Data to examine Block Start

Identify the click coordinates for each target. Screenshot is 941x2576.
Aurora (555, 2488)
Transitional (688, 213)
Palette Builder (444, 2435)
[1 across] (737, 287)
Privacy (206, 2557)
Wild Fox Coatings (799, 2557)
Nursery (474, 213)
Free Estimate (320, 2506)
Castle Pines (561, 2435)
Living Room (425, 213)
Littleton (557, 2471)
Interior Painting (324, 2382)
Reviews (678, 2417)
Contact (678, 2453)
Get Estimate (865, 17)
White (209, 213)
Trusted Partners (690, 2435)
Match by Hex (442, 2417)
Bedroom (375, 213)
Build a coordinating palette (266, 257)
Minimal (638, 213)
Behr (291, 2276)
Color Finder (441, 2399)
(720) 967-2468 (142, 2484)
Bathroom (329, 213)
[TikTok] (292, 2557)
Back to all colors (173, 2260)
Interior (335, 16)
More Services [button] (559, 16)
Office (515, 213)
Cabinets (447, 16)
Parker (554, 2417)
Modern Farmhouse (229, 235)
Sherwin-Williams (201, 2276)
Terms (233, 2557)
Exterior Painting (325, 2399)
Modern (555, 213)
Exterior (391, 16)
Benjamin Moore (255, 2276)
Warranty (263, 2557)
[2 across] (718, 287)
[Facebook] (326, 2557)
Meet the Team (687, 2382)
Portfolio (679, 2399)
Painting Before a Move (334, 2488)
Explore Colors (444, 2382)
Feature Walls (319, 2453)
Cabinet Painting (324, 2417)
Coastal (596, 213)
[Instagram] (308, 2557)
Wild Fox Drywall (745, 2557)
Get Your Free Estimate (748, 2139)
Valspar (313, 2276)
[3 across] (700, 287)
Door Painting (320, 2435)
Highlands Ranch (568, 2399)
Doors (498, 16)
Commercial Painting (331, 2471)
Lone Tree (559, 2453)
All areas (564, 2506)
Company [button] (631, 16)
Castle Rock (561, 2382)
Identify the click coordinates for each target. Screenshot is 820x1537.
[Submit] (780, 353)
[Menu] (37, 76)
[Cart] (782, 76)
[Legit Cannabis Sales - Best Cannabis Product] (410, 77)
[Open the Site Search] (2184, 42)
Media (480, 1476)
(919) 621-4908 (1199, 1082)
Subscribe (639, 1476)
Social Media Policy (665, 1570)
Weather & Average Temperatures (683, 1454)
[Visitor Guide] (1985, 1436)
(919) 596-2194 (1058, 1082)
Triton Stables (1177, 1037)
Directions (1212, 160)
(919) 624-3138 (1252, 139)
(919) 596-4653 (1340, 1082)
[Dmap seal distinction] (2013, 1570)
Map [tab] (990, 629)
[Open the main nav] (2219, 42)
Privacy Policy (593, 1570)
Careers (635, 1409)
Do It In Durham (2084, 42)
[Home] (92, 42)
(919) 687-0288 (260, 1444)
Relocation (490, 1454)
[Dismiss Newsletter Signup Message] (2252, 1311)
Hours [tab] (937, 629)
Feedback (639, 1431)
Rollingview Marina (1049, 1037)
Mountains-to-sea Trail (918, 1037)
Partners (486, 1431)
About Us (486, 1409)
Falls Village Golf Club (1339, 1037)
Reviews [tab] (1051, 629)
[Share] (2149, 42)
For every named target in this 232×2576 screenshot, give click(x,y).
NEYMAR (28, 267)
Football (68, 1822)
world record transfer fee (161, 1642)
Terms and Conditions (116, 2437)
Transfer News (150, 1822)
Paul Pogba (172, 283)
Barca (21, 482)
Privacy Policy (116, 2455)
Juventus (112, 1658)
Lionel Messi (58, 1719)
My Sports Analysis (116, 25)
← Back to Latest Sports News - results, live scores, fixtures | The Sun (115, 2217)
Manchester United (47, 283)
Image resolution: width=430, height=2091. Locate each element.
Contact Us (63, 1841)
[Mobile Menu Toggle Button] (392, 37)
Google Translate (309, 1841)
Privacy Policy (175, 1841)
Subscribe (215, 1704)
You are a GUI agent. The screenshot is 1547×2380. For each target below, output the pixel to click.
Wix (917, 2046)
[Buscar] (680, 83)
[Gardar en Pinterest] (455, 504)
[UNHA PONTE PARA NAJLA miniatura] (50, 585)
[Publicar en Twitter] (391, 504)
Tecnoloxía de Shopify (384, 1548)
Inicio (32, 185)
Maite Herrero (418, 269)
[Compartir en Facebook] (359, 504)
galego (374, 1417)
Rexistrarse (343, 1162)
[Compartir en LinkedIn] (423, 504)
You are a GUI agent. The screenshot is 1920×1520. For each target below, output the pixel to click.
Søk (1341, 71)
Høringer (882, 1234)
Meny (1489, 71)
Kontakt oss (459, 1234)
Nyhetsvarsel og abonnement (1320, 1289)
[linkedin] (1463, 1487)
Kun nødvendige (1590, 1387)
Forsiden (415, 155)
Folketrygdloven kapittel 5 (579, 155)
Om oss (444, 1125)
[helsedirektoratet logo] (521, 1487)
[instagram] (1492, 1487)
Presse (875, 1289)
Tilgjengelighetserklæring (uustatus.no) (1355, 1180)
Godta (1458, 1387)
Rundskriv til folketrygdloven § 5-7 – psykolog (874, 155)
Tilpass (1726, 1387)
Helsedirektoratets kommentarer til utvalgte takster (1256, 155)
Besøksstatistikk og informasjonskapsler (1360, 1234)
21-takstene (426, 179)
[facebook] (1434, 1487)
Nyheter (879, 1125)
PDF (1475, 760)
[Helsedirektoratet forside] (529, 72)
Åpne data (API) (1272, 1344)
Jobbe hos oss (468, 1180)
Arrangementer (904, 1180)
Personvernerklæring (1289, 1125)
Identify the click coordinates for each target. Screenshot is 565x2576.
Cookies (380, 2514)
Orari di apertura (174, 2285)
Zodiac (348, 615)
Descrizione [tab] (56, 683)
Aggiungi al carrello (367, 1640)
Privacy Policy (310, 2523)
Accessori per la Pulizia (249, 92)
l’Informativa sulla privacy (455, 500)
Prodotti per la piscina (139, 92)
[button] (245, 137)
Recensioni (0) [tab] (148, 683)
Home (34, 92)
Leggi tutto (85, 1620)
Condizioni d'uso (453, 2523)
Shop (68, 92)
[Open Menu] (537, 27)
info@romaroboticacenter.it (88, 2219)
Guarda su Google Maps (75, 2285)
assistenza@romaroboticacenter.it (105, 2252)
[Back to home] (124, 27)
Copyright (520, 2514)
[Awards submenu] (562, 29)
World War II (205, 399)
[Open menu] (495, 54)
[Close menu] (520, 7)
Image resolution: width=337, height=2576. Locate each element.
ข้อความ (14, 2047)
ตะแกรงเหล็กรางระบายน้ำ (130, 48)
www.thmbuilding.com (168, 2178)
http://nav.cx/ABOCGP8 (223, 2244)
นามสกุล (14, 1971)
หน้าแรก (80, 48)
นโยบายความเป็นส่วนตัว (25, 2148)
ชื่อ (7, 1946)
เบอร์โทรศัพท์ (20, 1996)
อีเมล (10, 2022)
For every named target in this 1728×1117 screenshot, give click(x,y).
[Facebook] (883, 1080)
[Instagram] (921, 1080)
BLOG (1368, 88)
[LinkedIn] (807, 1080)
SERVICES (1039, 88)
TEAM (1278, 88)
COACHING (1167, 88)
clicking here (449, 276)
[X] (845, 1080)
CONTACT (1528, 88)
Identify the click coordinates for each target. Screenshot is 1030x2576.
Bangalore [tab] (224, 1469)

Data to examine Block End

> _Activity_: Take the stretch of lines above from the one containing "Helsedirektoratets kommentarer til" through the one containing "Leggi tutto (85, 1620)" and repeat it exactly, adding no other line.

> _Exercise answer_:
Helsedirektoratets kommentarer til utvalgte takster (1256, 155)
Besøksstatistikk og informasjonskapsler (1360, 1234)
21-takstene (426, 179)
[facebook] (1434, 1487)
Nyheter (879, 1125)
PDF (1475, 760)
[Helsedirektoratet forside] (529, 72)
Åpne data (API) (1272, 1344)
Jobbe hos oss (468, 1180)
Arrangementer (904, 1180)
Personvernerklæring (1289, 1125)
Identify the click coordinates for each target. Screenshot is 565x2576.
Cookies (380, 2514)
Orari di apertura (174, 2285)
Zodiac (348, 615)
Descrizione [tab] (56, 683)
Aggiungi al carrello (367, 1640)
Privacy Policy (310, 2523)
Accessori per la Pulizia (249, 92)
l’Informativa sulla privacy (455, 500)
Prodotti per la piscina (139, 92)
[button] (245, 137)
Recensioni (0) [tab] (148, 683)
Home (34, 92)
Leggi tutto (85, 1620)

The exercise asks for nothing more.